States change all the time and the UI should reflect these changes as quickly as possible. If you’ve ever programmed simple animations with your first programming language, you know how to do that: erase everything and redraw it from scratch. Unfortunately, full redrawing takes a lot of time. A better idea is to redraw the part that was changed. To do that, we need a way to determine what exactly has changed. The fewer changes, the better. Once we’ve located the changed part of the state, we need to decide as quickly as possible what depends on that part and execute the corresponding coroutine. We have to be efficient in our reactions to state changes.

Principle 3: Represent data wisely

The first two principles are no more than good declarations without the third one. We have to think hard about the way we store and process our data. Storage with highly efficient lookup and mutate operations is no longer an area exclusive to database system implementers. Fleet, being a distributed IDE, requires all of this too. To fulfill our needs, we had to develop our own internal database solution that would be both flexible and performant enough.

What is a state?

There are three ideas we need to consider when thinking about states in Fleet.

Firstly, it’s represented as a persistent data structure with different versions that model change in time. One way to describe such a world is a linear sequence of epochs that go one after another, known as an epochal time model. All interested parties (yes, coroutines!) always read one of the epochs, but not necessarily the most recent one.

Secondly, our state is a database of entities that contain information about everything you see on your screen and everything we hide under the hood. As with many databases, these entities relate to each other in various ways. 

Thirdly, the state and its mutations boil down to basic triples, called datoms, which are primitive data items that allow us to achieve the efficiency we need. Let’s discuss these ideas in a little more detail.

An epochal time model

For a long time, our programs mutated state. Unfortunately, it’s almost never enough to update just one variable. Usually, we have to change many of them one after another in a consistent way. What if someone observes our state in a half-baked form or even attempts mutating it? Imagine that we’ve increased the string’s length but haven’t provided new content. Our users definitely shouldn’t be able to see that. The idea is to hide inconsistent states behind some façade. Coming from one consistent state to the next takes time. It’s like how an epoch in time follows another.

The epochal time model was first explained to the wider programming community by Rich Hickey in his beautiful talk Are We There Yet (see the transcript), devoted to his ideas on implementing the Clojure programming language. What he talks about is that for some time our programs can live in an immutable, consistent world.
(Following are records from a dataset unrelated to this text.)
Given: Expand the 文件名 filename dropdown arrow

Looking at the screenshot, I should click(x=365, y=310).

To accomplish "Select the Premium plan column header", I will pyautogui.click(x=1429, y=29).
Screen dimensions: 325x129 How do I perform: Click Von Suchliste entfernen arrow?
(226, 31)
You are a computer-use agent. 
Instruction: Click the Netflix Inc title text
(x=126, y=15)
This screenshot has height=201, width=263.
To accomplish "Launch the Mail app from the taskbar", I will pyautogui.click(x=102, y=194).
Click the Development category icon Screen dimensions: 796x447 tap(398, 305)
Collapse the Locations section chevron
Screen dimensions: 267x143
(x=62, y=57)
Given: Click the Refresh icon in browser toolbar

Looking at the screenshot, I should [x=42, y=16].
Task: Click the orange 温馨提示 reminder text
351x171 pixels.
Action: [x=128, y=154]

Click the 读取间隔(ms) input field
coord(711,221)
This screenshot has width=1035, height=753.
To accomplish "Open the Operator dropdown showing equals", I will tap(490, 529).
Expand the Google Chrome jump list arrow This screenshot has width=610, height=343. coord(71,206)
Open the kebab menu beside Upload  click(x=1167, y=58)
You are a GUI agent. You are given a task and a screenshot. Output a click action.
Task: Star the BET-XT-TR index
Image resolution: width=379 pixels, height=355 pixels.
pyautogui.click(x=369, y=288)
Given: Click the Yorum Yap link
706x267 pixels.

Immutability makes many things easier to implement, but it’s impossible to stay in the same world forever. As a result of state writers’ activities, a new immutable, consistent world always follows the previous one.

Fleet’s state is accessible in the form of an immutable snapshot, a collection of all the state elements with guaranteed consistency between them. In this model, updating the state creates a new snapshot. To guarantee consistency as states change, we implement transactions.

Fleet has a component called the Kernel, which is responsible for transitioning snapshots as a consequence of state writers’ activities and providing a reference to the most recent snapshot. Interested parties, both readers and writers, may obtain this reference when they need it, but they can’t be sure that this reference corresponds to the most recent version of the world by the time they use it. The Kernel is also responsible for broadcasting changes to the parties that depend on them. The nice thing is that we don’t need to subscribe manually – it’s enough to read some value to then be notified about its changes in the future.

Writers line up to create new snapshots, but readers are never blocked. However, they can receive slightly outdated information.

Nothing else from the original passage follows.